**Required work**
List every line of the material below that contains the string "pixels".

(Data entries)
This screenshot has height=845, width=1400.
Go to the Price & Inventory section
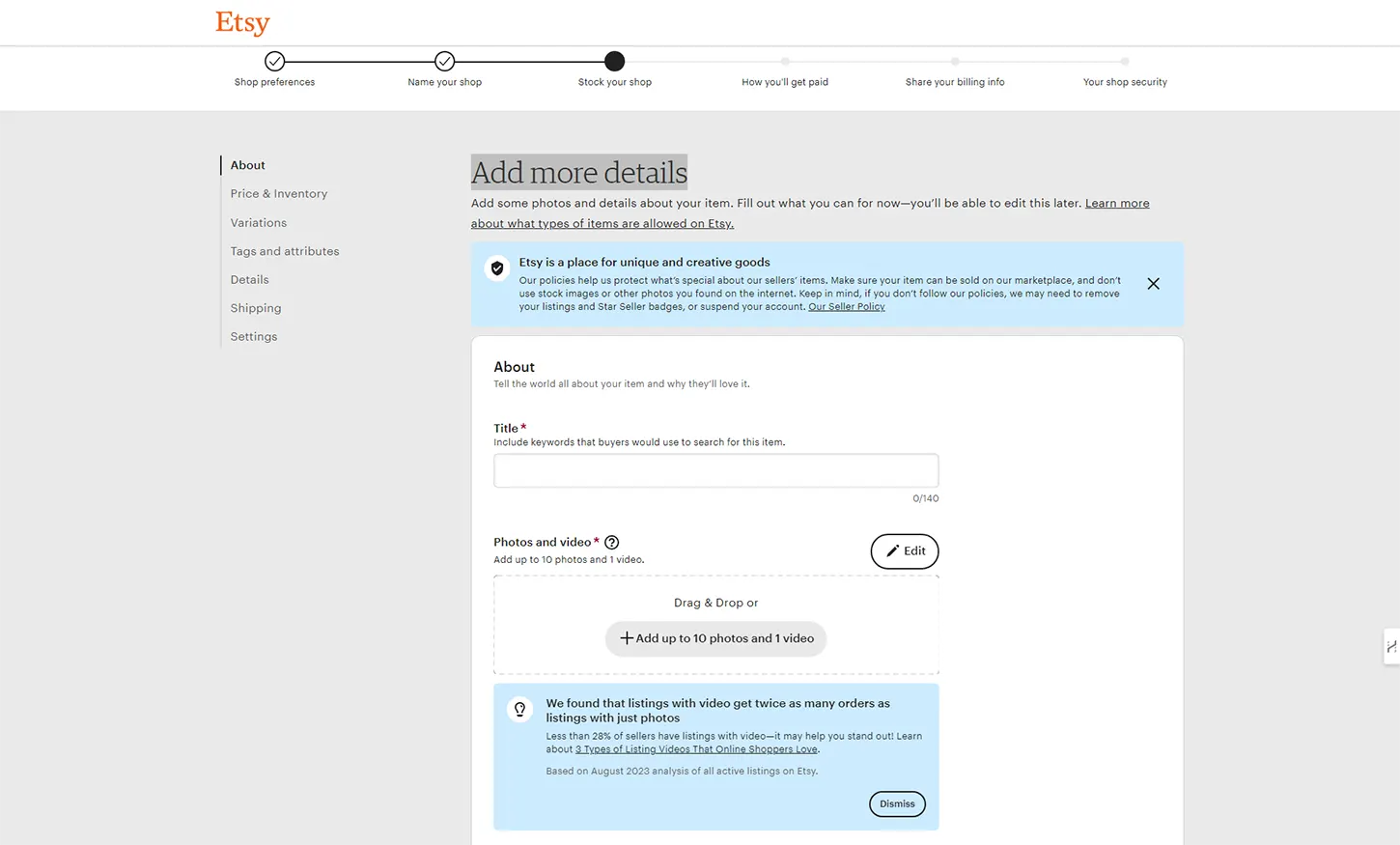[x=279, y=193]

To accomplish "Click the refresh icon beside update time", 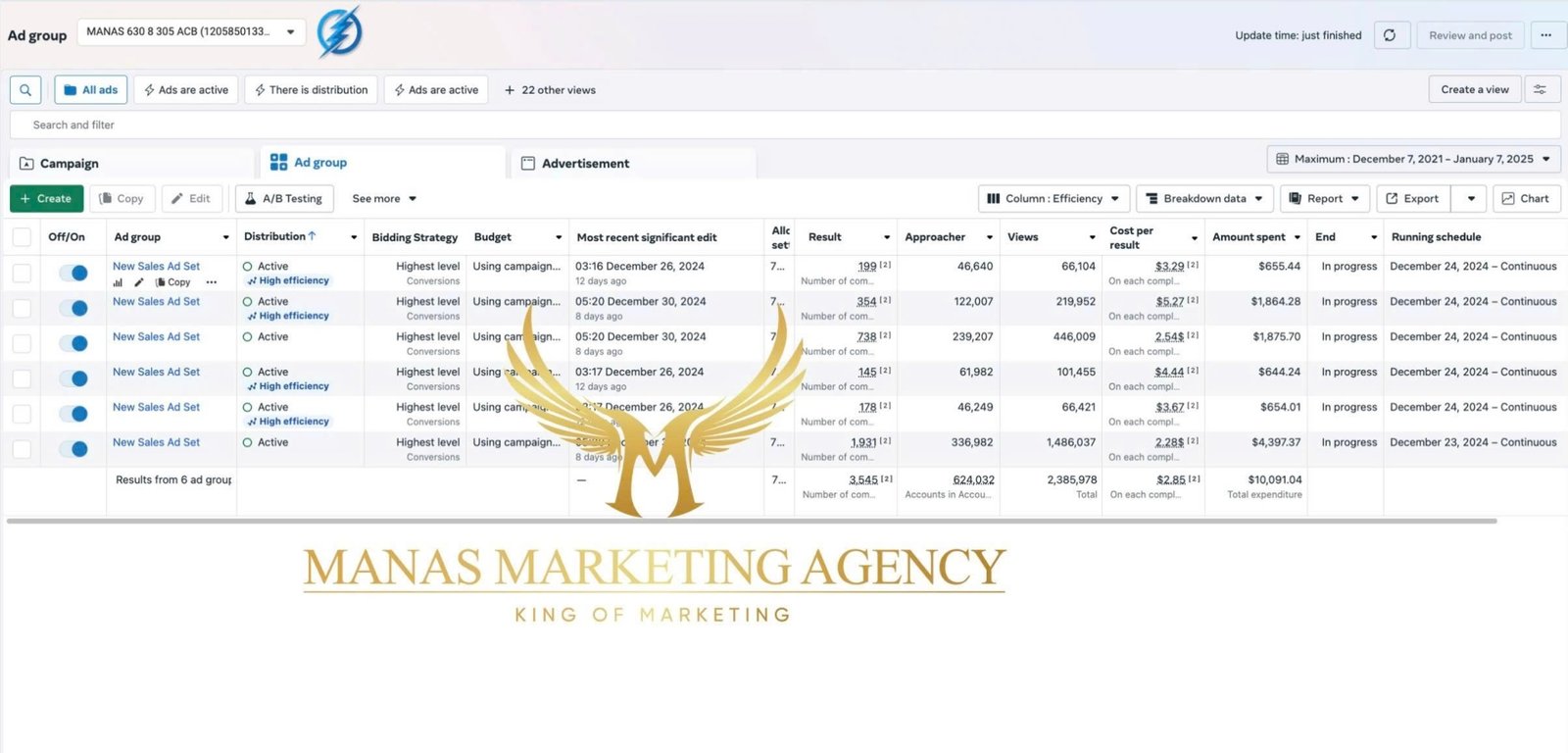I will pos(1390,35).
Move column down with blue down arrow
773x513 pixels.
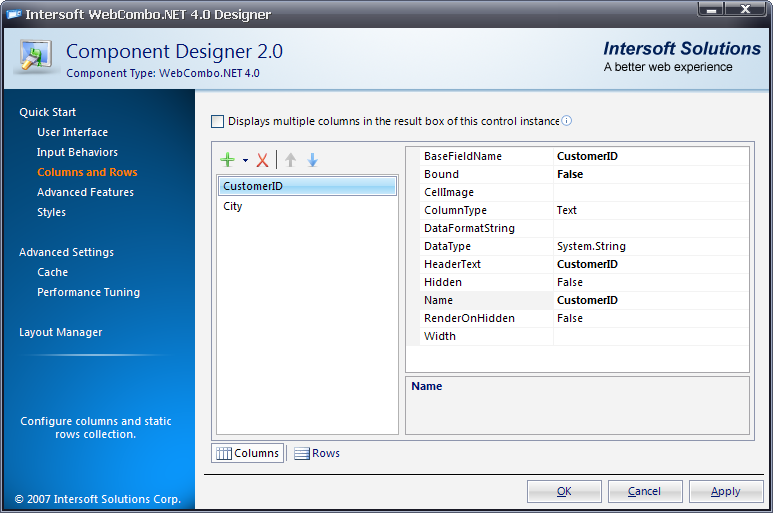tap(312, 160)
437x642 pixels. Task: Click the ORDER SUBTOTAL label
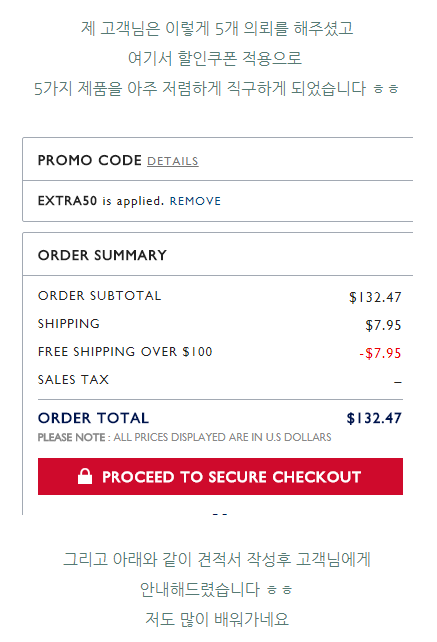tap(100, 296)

**The completed task**
773x513 pixels.
437x642 pixels. Task: Click the ORDER SUBTOTAL label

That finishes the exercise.